The New York Times this week profiled Dr. Andrew Wakefield, who authored the first study linking vaccines to autism, highlighting his evolution from "renegade" researcher to a "martyr" for a theory that he continues to vigorously defend.
In 1998, Wakefield published a study in the Lancet that claimed to identify a link between the vaccine for measles, mumps and rubella (MMR) and autism. However, the study has been widely discredited for the lack of controls, the linking of three common conditions and the reliance on parental recall. The Lancet retracted the article in February 2010, and 10 of the original 13 authors have denounced it.
Since then, Wakefield "has become one of the most reviled doctors of his generation" and has been widely blamed for low childhood vaccination rates, the Times reports. The British Medical Journal (BMJ) this year published a three-part series by journalist Brian Deer, which called Wakefield's research fraudulent and uncovered a money trail behind the study.
Wakefield stands by theory
The backlash against his research has "become a kind of affirmation" for Wakefield, the Times reports, noting that the more he defends his findings, "the more important he seems to consider it." Wakefield also says he believes public health officials and drug companies "have aligned against him" and that they pay bloggers to write negative comments about him online. He also "wouldn't be surprised" to discover that public-health officials inflated measles-related mortalities. "Having been rejected by mainstream medicine, Wakefield… has apparently rejected the integrity of mainstream medicine in return," the Times reports.
Wakefield's only regret was holding a press conference to announce his findings. Without a press conference, "the media response might not have been so inflammatory; vaccination rates might not have taken such a hit;" and Wakefield might not have been accused of "provoking hysteria with calculated hype," the Times reports. However, he believes that public health officials "would have come after him" with or without the conference.
For followers, Wakefield is 'a rare voice of certainty'
As Wakefield continues to defend his theory, he relies on followers to finance his work and provide the "emotional scaffolding that allows him to believe himself a truth-teller," the Times reports.

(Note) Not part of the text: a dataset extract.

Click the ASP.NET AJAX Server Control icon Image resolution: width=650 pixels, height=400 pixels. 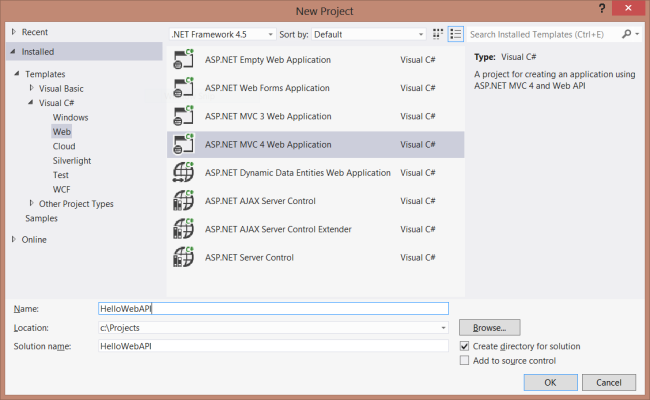pyautogui.click(x=183, y=200)
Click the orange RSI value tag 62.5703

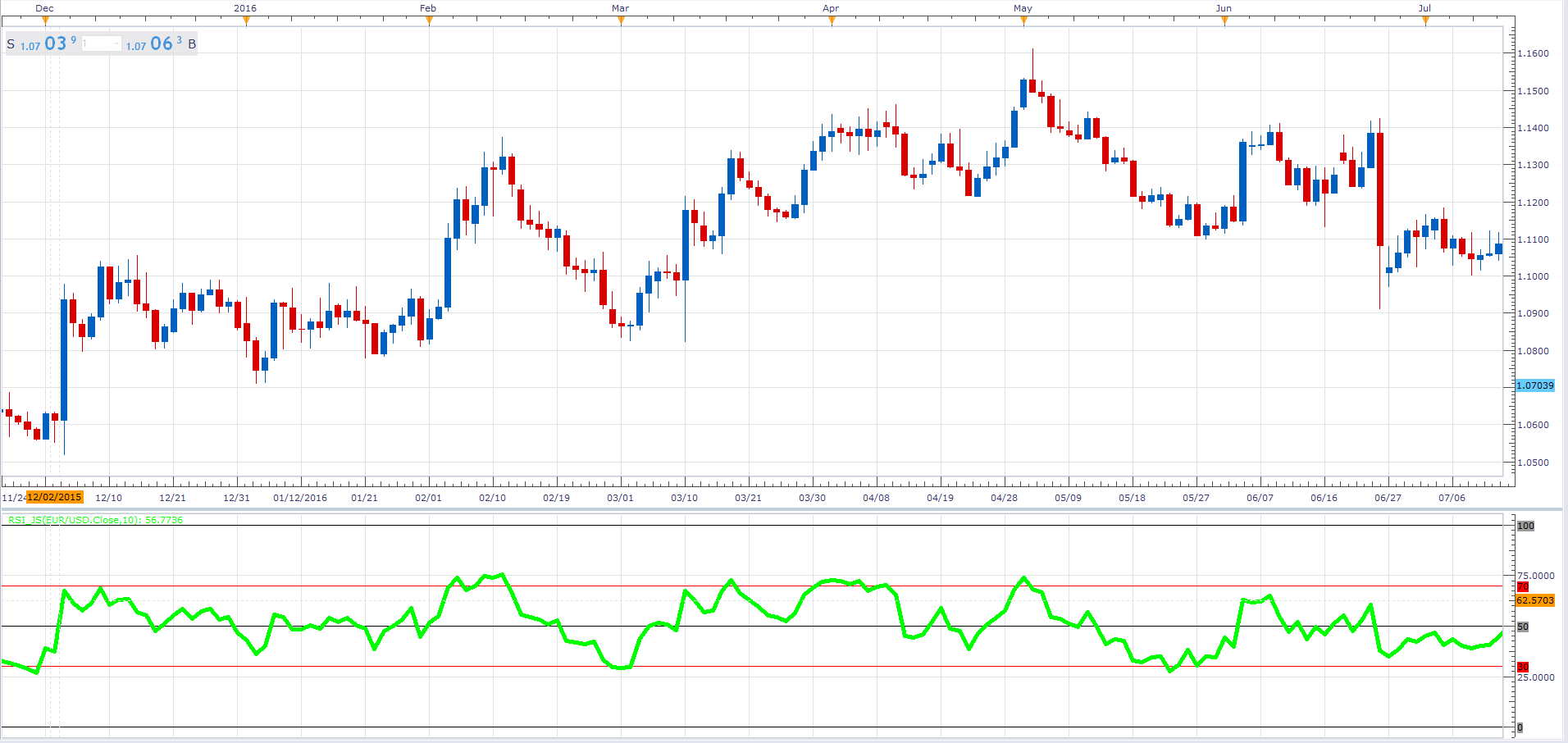(1534, 600)
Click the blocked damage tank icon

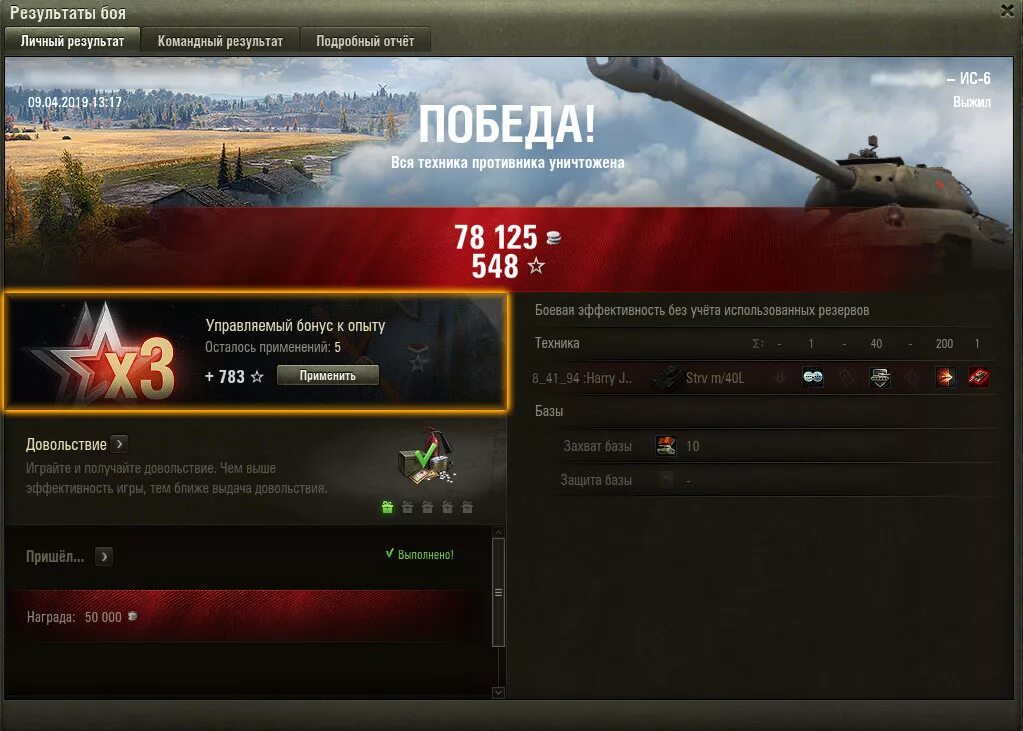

For parents of autistic children, Wakefield can be "a rare voice of certainty" in the face of a "mysterious" disease by leveraging his celebrity and empathy to make an impression and generate loyalty. According to the co-founder of Generation Rescue, a group that challenges vaccine safety, "to our community, Andrew Wakefield is Nelson Mandela and Jesus Christ rolled up into one."
Wakefield's impact extends beyond vaccine scare
In addition to influencing global vaccination rates, Wakefield's theory also slowed research examining the connection between gastrointestinal conditions and autism. Pat Levitt, a University of Southern California Keck School of Medicine neuroscientist and autism researcher, currently studies gastrointestinal issues in autism patients. Although he does not believe there is a causal link between the conditions, he notes that gastrointestinal issues have been dismissed partly because physicians associate concerns with "quackery and vaccine fears," the Times reports. "Bad science…set us back 10 years," Levitt says (Dominus, Times, 4/20).